--- What is required ---
After finding the line with "is (1505, 812)." in the data below, set down exactly each line through the one with "Given: Tap the Insert plus icon in toolbar", inclusive, and stop there.

Exercise inputs below:

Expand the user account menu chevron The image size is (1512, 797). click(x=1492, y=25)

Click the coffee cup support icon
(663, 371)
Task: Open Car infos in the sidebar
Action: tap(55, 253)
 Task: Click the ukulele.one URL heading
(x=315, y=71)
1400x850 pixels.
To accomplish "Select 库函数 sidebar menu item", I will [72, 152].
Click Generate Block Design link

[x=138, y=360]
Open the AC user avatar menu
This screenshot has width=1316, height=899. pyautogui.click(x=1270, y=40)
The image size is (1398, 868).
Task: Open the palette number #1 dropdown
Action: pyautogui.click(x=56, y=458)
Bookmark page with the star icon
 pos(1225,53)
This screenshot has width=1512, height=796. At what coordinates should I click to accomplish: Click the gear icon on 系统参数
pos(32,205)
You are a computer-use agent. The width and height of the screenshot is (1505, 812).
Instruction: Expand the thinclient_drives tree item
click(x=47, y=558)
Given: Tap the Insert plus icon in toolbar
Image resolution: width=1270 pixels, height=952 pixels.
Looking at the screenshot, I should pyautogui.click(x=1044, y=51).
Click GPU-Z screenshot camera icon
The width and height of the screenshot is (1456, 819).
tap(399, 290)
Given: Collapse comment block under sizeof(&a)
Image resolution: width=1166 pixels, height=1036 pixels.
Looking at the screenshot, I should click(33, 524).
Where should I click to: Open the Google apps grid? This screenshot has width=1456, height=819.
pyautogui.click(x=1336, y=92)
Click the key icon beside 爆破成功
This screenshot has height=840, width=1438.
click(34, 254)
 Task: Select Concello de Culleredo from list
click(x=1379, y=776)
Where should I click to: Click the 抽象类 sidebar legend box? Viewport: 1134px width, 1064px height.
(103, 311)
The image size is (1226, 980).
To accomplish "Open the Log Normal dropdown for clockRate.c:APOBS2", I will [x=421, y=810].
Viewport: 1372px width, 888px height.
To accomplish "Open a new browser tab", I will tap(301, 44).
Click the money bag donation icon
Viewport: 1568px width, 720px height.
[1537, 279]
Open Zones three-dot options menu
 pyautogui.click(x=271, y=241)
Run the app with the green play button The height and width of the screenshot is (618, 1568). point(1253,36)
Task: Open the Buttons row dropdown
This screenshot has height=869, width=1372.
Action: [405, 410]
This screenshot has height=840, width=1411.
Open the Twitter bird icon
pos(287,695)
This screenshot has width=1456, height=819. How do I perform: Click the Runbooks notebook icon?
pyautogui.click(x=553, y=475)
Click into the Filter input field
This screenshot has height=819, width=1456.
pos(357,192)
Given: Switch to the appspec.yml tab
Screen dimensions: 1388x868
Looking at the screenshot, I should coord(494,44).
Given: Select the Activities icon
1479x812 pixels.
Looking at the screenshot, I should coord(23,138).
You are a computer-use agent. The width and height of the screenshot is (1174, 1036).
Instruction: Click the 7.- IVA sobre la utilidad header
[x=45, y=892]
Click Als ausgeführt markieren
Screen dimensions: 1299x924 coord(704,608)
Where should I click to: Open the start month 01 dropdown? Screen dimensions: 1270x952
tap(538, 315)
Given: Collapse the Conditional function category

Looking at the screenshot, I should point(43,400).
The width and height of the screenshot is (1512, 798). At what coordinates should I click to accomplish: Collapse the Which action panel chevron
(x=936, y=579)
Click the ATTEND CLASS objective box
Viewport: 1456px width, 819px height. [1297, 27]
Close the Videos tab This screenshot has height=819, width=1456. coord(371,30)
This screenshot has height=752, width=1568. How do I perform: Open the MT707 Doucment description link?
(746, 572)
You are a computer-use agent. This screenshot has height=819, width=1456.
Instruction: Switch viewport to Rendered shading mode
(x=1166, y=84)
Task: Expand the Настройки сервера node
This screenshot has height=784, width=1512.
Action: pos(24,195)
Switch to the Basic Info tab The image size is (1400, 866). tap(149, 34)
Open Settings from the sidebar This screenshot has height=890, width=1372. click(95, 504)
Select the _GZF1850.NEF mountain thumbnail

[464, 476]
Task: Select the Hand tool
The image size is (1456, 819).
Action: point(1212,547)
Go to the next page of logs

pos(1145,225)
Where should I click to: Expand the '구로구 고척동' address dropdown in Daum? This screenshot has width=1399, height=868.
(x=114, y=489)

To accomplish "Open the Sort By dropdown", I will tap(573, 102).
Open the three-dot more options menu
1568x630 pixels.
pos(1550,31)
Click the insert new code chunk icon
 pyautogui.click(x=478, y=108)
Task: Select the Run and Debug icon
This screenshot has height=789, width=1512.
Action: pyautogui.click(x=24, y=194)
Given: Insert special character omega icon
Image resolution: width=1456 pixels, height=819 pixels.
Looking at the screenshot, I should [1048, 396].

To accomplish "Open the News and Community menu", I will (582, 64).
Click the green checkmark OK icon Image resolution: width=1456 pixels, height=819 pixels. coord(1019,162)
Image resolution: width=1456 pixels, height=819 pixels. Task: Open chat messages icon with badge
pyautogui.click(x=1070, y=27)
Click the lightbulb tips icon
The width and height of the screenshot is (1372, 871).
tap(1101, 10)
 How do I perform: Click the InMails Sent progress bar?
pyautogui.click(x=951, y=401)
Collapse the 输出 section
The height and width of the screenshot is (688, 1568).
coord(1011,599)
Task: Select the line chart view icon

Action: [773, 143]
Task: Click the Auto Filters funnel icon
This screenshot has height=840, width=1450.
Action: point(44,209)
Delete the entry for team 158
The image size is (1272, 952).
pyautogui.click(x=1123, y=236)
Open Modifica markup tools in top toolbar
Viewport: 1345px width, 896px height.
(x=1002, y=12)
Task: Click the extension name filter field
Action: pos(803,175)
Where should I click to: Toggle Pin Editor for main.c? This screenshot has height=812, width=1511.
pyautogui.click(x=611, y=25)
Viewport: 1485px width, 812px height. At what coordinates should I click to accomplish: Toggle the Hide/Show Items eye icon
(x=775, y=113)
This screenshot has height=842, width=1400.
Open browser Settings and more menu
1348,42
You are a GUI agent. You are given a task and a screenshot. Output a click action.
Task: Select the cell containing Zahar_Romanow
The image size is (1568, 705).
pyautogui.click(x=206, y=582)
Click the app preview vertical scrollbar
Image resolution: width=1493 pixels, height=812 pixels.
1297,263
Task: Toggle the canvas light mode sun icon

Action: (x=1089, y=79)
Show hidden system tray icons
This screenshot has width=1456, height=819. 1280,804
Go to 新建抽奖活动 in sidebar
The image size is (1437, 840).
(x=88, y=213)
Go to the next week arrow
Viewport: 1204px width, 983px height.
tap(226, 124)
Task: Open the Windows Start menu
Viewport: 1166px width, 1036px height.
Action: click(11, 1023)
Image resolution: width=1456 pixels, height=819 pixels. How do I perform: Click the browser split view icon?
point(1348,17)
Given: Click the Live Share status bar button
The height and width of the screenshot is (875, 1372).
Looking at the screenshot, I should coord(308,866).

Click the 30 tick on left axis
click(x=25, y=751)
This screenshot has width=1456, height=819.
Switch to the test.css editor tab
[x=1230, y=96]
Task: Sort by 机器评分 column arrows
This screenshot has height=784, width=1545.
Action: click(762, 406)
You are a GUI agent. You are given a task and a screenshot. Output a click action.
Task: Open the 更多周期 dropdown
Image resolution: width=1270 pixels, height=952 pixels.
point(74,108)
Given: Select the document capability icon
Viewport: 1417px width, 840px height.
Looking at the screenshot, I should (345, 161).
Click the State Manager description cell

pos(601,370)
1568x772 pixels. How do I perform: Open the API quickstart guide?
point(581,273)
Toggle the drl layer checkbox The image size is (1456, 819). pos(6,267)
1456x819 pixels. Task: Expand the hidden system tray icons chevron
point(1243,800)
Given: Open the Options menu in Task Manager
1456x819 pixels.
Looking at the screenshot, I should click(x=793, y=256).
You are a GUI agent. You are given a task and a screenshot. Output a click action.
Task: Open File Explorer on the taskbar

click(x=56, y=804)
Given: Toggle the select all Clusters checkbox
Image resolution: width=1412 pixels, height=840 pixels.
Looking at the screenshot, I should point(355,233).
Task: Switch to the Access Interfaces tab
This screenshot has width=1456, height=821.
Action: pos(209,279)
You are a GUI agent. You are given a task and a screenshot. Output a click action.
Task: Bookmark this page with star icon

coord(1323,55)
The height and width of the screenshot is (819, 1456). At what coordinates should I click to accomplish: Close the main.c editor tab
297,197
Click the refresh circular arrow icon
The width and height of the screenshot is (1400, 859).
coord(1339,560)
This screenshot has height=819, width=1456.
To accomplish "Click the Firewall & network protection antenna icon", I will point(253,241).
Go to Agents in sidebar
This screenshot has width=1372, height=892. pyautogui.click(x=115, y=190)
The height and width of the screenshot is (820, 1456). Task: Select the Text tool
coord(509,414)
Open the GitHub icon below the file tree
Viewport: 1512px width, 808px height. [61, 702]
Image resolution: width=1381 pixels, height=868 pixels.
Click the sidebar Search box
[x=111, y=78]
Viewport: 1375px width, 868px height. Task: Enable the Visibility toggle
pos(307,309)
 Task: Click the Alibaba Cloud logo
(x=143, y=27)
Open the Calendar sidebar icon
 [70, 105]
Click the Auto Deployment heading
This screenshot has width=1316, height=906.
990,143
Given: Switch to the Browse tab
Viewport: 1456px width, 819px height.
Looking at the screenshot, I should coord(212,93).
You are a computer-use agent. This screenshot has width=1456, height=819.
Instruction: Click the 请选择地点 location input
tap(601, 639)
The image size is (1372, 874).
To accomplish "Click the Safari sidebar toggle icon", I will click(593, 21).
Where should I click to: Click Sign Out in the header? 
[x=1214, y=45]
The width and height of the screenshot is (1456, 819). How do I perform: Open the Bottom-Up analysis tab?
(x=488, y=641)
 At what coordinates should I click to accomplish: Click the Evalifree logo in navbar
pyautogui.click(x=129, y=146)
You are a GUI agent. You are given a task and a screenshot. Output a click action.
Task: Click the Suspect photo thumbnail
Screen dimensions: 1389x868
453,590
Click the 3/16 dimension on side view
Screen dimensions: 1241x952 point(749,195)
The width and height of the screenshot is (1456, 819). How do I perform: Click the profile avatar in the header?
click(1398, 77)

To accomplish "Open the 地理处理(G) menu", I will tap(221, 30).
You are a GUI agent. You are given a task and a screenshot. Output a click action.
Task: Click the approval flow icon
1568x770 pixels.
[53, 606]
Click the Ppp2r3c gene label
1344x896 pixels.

End of Exercise inputs.

--- Completed exercise ---
You are a computer-use agent. The width and height of the screenshot is (1505, 812).
Instruction: Expand the thinclient_drives tree item
click(x=47, y=558)
Given: Tap the Insert plus icon in toolbar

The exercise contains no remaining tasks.